Senior politicians have expressed both their sadness and regret at the resignation of Tanaiste Eamon Gilmore as leader of the Labour Party.
Enda Kenny described him as a man of integrity, courage and conviction and thanked him for his “outstanding service,” to the country.
“Eamon Gilmore and the Labour Party have been courageous in making the collective decisions that have pulled Ireland back from the brink of economic collapse and put the country on the path towards recovery,” said Mr Kenny.
He also said that Mr Gilmore, as Minister for Foreign Affairs, had been “pivotal” in restoring the country’s international reputation which led to foreign investment and the creation of jobs.
“He is a man of integrity, courage and conviction,” added Mr Kenny.
Deputy Labour leader and Minister for Social Protection Joan Burton thanked the outgoing leader for his work in the party but did not respond to questions about the possibility of her running for leadership of the party.
“I just want to, first of all, thank Eamon for all his service to the party and then we’ll be meeting the parliamentary party on Wednesday,” said Ms Burton.
His predecessor and Minister for Communications, Pat Rabbitte, believes the Tanaiste took the right decision in resigning as leader of the party after the national Labour wipe-out in the local elections.
“He has taken the honourable decision today. He has made a very valuable contribution to the Labour Party and I believe him when he says he will continue to do that in the years ahead,” said Mr Rabbitte.
Mr Gilmore said his reason for resigning was that the party needing renewal and a change at the “microphone,” would facilitate that.
Other party colleagues expressed their sadness for his resignation, with Education Minister Ruairi Quinn (inset right) saying, “I’m very sorry to see him going.”
The Wexford TD said he had spoken to his colleague over the weekend and that he respects his decision.“I’m sad, of course I’m sad. I think Eamon considered things, I spoke to him, he considered things over the weekend and came to his decision and I respect him very much for it.
“He has been a fantastic leader and he’s going to stay on in politics,” Mr Quinn said.
Labour Party whip Emmet Stag also expressed his sadness at Mr Gilmore’s departure.

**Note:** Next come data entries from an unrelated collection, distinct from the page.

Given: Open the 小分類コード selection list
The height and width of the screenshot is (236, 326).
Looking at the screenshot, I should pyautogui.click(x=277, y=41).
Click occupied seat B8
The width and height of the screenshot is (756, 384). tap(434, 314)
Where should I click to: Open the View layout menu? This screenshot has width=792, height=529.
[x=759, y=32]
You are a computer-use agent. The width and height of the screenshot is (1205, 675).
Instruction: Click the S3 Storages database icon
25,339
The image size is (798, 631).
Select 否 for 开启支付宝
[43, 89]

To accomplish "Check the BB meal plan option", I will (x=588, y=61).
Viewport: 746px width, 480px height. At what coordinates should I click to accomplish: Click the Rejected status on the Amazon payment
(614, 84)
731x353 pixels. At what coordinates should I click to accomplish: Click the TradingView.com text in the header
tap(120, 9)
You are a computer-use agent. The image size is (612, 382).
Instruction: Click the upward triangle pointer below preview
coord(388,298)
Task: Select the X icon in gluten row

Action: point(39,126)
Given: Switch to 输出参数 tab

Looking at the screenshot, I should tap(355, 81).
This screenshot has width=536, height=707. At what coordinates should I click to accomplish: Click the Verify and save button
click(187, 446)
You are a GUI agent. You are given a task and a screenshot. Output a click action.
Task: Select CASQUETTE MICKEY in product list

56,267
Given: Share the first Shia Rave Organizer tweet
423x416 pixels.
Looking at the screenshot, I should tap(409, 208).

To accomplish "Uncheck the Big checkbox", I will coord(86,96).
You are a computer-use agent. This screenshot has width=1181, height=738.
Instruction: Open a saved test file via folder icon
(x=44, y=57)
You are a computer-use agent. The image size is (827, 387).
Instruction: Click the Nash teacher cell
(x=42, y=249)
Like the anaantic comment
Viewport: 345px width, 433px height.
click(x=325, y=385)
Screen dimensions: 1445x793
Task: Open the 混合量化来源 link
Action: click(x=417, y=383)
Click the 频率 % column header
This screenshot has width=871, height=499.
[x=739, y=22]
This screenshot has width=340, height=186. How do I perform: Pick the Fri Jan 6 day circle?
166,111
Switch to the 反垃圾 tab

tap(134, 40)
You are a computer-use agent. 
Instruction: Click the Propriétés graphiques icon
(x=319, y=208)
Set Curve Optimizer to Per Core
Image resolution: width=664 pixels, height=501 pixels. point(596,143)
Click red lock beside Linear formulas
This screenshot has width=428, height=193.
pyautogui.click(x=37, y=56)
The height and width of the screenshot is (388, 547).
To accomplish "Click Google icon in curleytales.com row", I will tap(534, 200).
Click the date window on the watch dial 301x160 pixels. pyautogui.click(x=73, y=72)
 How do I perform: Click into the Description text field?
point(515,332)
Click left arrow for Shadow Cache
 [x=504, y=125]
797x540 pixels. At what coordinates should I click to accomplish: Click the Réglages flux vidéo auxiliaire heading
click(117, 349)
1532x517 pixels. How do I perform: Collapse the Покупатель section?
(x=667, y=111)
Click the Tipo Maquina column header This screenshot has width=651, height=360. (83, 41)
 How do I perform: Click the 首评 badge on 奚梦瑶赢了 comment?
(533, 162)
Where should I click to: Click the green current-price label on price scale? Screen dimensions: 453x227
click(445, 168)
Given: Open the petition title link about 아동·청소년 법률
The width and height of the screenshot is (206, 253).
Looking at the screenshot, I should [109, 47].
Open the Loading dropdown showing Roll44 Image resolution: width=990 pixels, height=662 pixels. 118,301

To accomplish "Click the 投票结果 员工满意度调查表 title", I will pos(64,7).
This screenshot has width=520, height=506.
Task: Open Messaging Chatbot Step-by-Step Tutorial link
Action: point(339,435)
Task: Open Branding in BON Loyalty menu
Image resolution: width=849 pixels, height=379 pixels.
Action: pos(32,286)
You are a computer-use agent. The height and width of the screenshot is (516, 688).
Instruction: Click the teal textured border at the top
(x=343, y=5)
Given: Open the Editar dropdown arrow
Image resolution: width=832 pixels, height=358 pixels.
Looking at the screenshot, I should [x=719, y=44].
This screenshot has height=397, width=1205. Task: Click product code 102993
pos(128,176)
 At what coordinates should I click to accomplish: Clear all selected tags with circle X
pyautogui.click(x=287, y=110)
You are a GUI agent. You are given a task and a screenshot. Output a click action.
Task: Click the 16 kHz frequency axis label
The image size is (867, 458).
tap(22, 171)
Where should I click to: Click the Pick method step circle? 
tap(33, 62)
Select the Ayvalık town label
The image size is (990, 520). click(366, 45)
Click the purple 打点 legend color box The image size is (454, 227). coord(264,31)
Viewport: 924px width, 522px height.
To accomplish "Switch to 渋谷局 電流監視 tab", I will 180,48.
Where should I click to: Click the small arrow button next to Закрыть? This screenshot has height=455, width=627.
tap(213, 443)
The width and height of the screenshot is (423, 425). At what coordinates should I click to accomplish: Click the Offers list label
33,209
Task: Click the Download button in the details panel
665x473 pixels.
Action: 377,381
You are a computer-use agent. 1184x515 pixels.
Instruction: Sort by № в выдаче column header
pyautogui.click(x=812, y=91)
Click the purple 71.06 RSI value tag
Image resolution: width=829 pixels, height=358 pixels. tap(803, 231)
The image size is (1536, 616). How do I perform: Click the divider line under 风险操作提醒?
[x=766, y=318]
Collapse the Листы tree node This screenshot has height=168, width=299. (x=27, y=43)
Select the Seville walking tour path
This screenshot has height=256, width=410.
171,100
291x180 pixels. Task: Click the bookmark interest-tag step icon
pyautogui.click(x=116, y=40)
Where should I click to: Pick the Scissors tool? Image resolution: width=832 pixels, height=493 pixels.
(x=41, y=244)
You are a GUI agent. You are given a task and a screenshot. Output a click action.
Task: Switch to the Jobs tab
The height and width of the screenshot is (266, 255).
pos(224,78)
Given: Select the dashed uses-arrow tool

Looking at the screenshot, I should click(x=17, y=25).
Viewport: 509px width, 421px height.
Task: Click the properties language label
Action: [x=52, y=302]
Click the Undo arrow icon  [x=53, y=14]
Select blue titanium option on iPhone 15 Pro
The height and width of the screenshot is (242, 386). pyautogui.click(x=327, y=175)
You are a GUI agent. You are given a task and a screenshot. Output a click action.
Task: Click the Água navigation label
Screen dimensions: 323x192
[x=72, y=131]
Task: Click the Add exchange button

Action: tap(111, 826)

“I’m very sorry that he found it necessary to go. It was entirely his own decision,” Mr Stagg said.
The party whip, however, was highly critical of the motion of no confidence tabled by back bench Labour TDs in Mr Gilmore’s leadership yesterday morning.
“The current leader should be given the space to make his own decision,” said the whip.
“Some younger members of the party, who weren’t aware of all that and haven’t much experience of these types of thing, they tabled a motion of no confidence with the current leader which is a pity I think,” stated Mr Stagg.
Sinn Fein leader Gerry Adams, in reacting to the resignation, said this was not about personalities but politics.
He did acknowledge that it had been a difficult day for the Tanaiste.
“They [the electorate] have rejected the brutal agenda of relentless austerity, taking medical cards from sick children, water taxes and cuts to the most vulnerable.
“What is required is a change of political direction and a change of Government,” said Mr Adams.